→ **INSTRUCTION**: Arrange everything from the line containing "Open the Products menu" down to the end of the records as a JSON list of strings, one string per line, with blank lines omitted. Leave the pictures out of the answer.

[Entries for locating text and elements]
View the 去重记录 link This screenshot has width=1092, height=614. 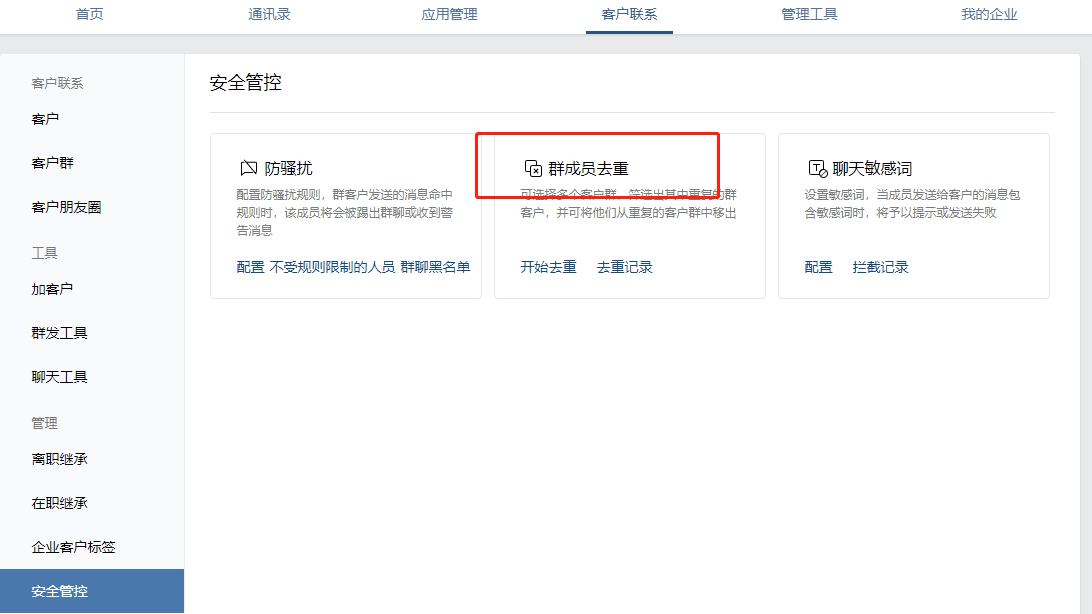(x=624, y=267)
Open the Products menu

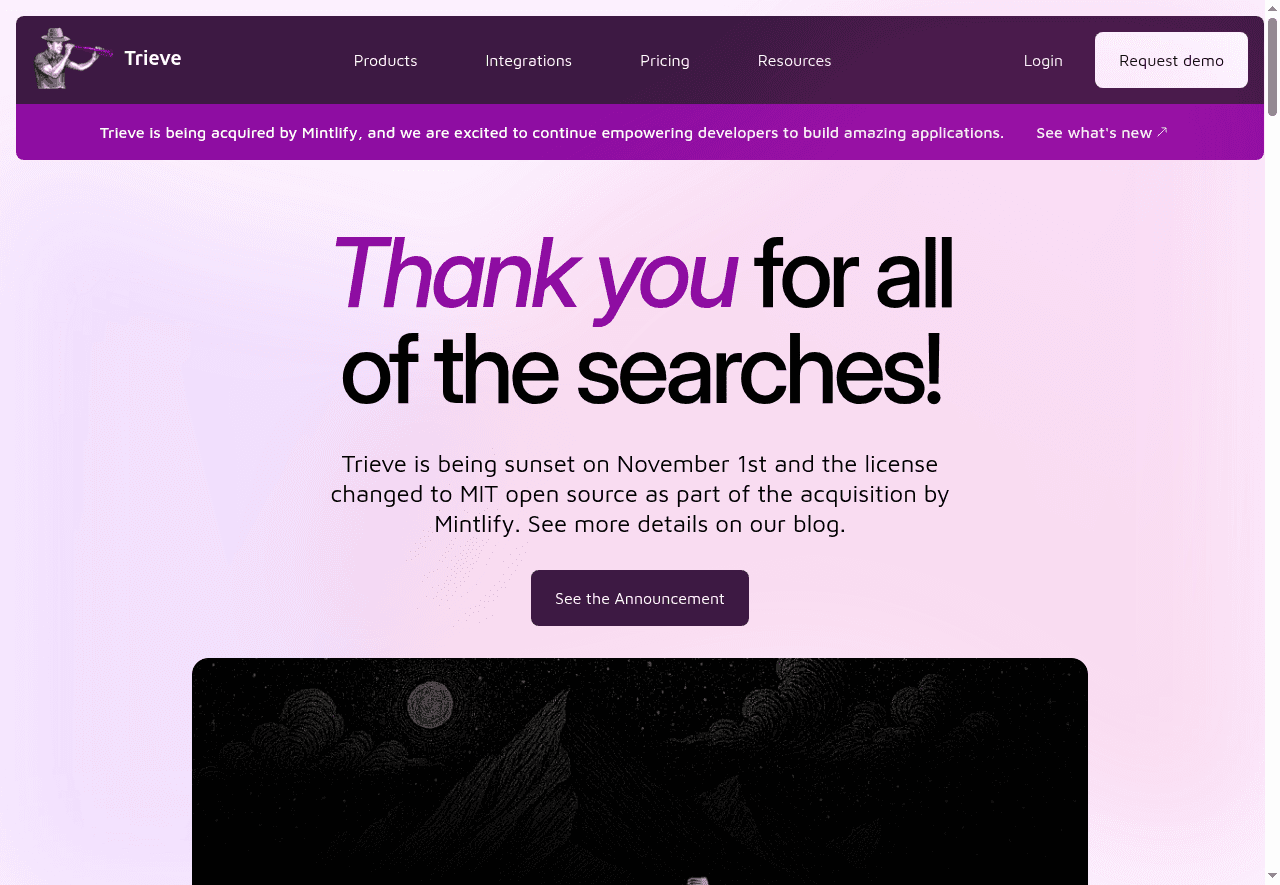click(385, 61)
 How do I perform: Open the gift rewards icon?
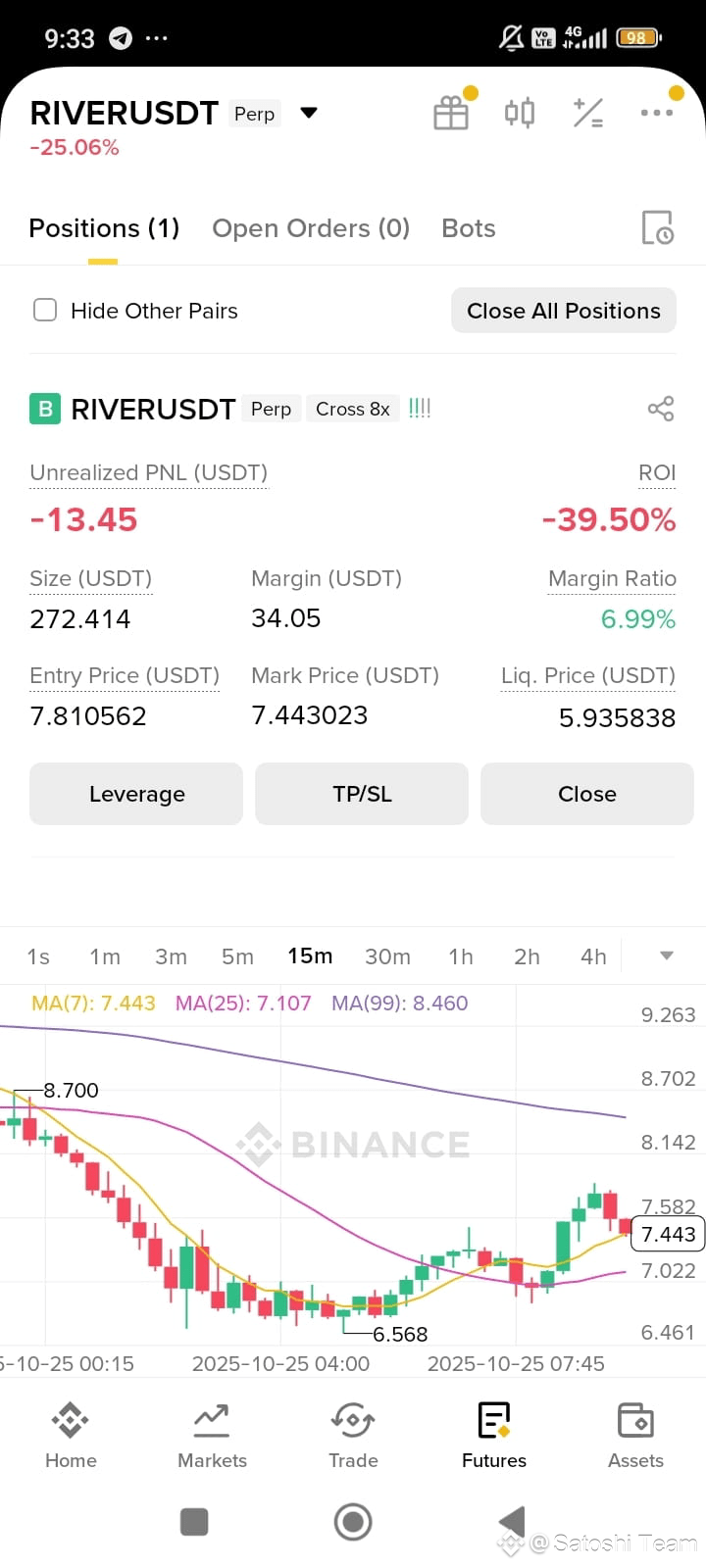click(451, 113)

→ **RESULT**:
[
  "Open the Products menu",
  "click(385, 61)",
  " How do I perform: Open the gift rewards icon?",
  "click(451, 113)"
]